Personal information
- Full name: Juan José Silvestre Cantó
- Date of birth: 2 March 1980 (age 46)
- Place of birth: Barcelona, Spain
- Height: 1.85 m (6 ft 1 in)
- Position: Striker

Youth career
- Meridiana Torre Baró
- 1990–1998: Barcelona

Senior career*
- Years: Team / Apps / (Gls)
- 1997–1999: Barcelona C / 30 / (10)
- 1999–2000: Oviedo B / 15 / (3)
- 2000–2001: Palamós / 50 / (30)
- 2001: Almería / 7 / (0)
- 2001–2002: Lorca Deportiva / 19 / (19)
- 2002–2003: Cartagonova / 16 / (1)
- 2003–2004: Gavà / 16 / (14)
- 2004–2005: Figueres / 50 / (15)
- 2005–2006: Sant Andreu / 12 / (2)
- 2006: Orihuela / 17 / (6)
- 2006–2007: Portuense / 31 / (12)
- 2007–2009: Girona / 52 / (14)
- 2009–2010: Cultural Leonesa / 33 / (23)
- 2010–2012: Alavés / 60 / (22)
- 2012–2013: Eibar / 19 / (5)
- 2013–2016: Sestao / 96 / (49)
- Total:  / 523 / (225)

= Jito (footballer) =

Spanish footballer

Juan José Silvestre Cantó (born 2 March 1980), known as Jito, is a Spanish former professional footballer who played as a striker.

==Club career==
Jito was born in Barcelona, Catalonia.

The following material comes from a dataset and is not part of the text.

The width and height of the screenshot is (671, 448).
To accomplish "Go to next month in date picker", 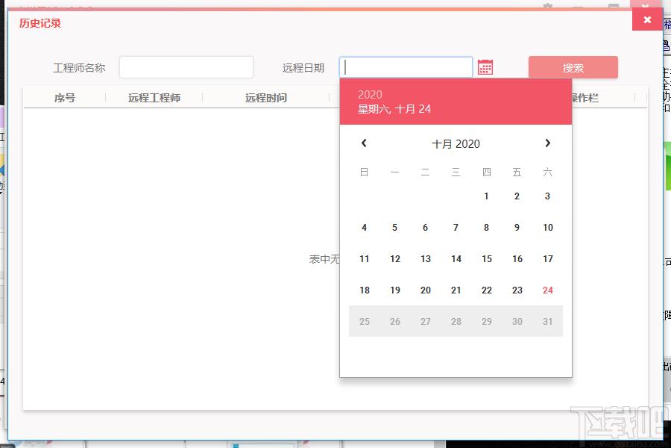I will [548, 143].
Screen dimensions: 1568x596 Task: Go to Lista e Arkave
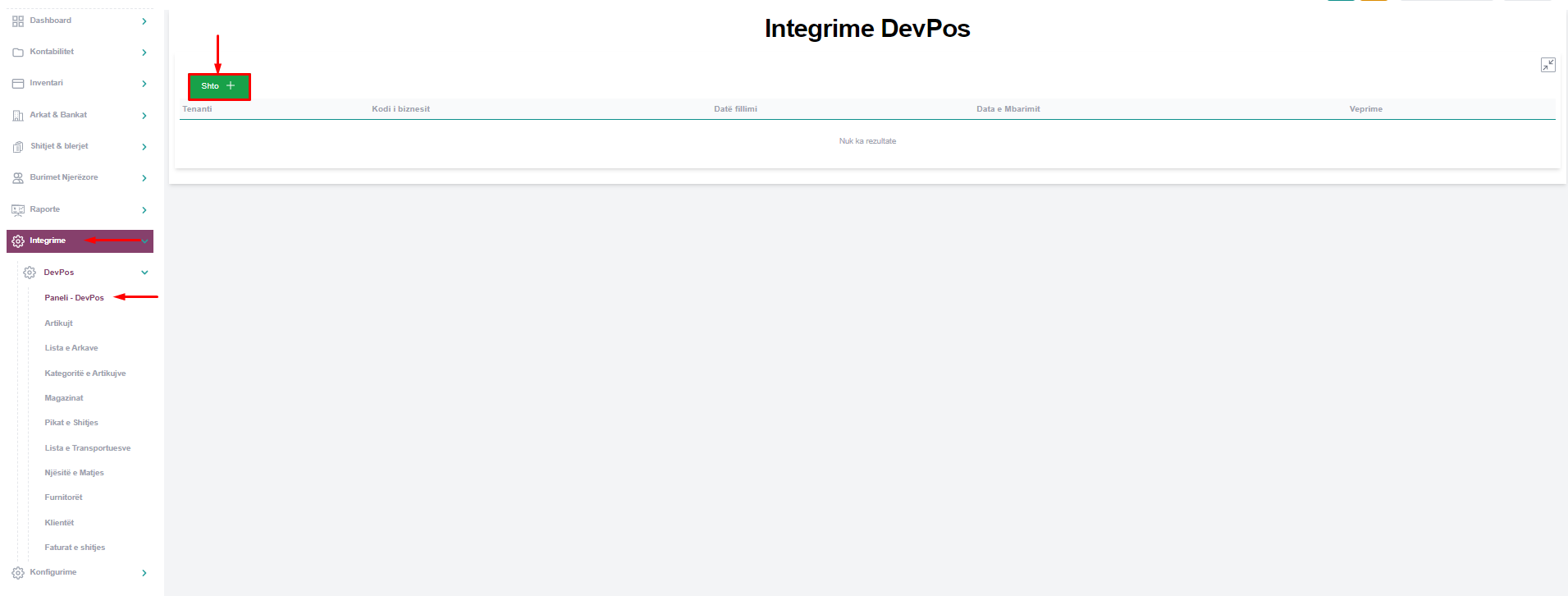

A veteran of 15 Segunda División B seasons, scoring 143 goals for a host of clubs, his professional input consisted of 22 Segunda División matches and three goals for Girona FC in 2008–09.

In August 2016, after three years in the third tier with Sestao River Club, Jito retired at the age of 36.